Sulla base dell’esperienza di precedenti progetti europei realizzati dalla Fondazione Di Vittorio sulla transizione ecologica, il progetto riconosce che la sostenibilità richiede una governance multilivello e che il dialogo sociale può agire non solo come meccanismo di supporto, ma anche come forma di governance in sé. Rafforzare il dialogo sociale significa quindi rafforzarne il carattere inclusivo attraverso una visione allargata e multistakeholder, coinvolgendo organizzazioni che rappresentano persone che lavorano e imprese, istituzioni pubbliche, esperti ed esperte, organizzazioni ambientaliste e società civile.
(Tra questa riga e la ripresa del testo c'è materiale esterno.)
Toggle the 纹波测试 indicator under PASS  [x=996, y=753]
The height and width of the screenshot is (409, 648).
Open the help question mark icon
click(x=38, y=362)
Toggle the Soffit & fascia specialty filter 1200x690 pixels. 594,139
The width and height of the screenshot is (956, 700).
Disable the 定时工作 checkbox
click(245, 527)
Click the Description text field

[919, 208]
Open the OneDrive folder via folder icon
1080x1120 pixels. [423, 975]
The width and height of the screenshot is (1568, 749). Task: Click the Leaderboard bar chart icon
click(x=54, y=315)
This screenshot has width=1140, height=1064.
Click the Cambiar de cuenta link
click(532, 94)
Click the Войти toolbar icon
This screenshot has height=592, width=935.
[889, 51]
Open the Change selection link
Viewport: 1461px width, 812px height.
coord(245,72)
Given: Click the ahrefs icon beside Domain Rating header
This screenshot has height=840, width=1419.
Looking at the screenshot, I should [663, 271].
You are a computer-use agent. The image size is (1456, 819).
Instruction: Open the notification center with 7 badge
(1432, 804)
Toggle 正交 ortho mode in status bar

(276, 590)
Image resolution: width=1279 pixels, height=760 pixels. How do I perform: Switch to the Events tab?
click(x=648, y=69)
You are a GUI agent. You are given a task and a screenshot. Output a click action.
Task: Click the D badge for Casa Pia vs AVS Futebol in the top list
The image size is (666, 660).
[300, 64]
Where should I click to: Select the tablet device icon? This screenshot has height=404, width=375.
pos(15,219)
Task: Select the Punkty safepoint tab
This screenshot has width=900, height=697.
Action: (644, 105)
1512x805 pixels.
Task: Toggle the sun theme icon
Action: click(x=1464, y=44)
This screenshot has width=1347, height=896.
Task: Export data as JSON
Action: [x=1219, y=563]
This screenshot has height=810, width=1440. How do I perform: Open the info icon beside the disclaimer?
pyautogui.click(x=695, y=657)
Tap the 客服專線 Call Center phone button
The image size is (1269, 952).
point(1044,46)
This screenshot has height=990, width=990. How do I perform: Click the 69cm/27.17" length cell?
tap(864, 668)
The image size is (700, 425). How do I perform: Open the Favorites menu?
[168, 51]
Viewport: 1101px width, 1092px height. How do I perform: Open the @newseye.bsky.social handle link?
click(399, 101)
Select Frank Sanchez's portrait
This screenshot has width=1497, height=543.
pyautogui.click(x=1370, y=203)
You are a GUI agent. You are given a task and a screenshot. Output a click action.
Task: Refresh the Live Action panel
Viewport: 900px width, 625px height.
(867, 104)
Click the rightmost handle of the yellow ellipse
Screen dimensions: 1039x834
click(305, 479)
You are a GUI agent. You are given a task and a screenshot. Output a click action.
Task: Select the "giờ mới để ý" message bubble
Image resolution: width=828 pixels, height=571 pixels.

Obiettivi specifici e generali
Obiettivi scientifici: Mappare l’impatto della conversione industriale verso l’energia pulita e la sostenibilità sui mercati del lavoro, l’organizzazione del lavoro e le condizioni lavorative, con particolare attenzione alle differenze settoriali e territoriali.
Monitorare i cambiamenti nelle professioni e nelle competenze, comprese le esigenze di riqualificazione e lo sviluppo di lavori verdi, affrontando al contempo i rischi di obsolescenza e licenziamento nel settore dei combustibili fossili e la sostituzione di competenze e professioni.
Obiettivi di policy: Fornire raccomandazioni basate su dati concreti per rafforzare la capacità delle parti sociali e degli stakeholder di influenzare le dinamiche del mercato del lavoro, le politiche sociali e occupazionali e la governance pubblica della transizione ecologica.
Obiettivi per gli stakeholder: Rafforzare le competenze e lo sviluppo delle capacità, sostenendo la cooperazione e l’apprendimento reciproco tra la ricerca e i principali attori coinvolti nei processi di transizione giusta. Promuovere reti nazionali multistakeholder incentrate sul dialogo sociale per una transizione giusta, che riuniscano rappresentanti dei lavoratori e dei datori di lavoro, istituzioni, autorità regionali, esperti, ONG ambientaliste e società civile, con una prospettiva intersettoriale.
Obiettivi comunicativi: Sviluppare una comunicazione e una diffusione efficaci, avvalendosi di un piano strategico e sperimentando formati narrativi innovativi per sensibilizzare e accrescere la conoscenza tra le parti interessate e i gruppi.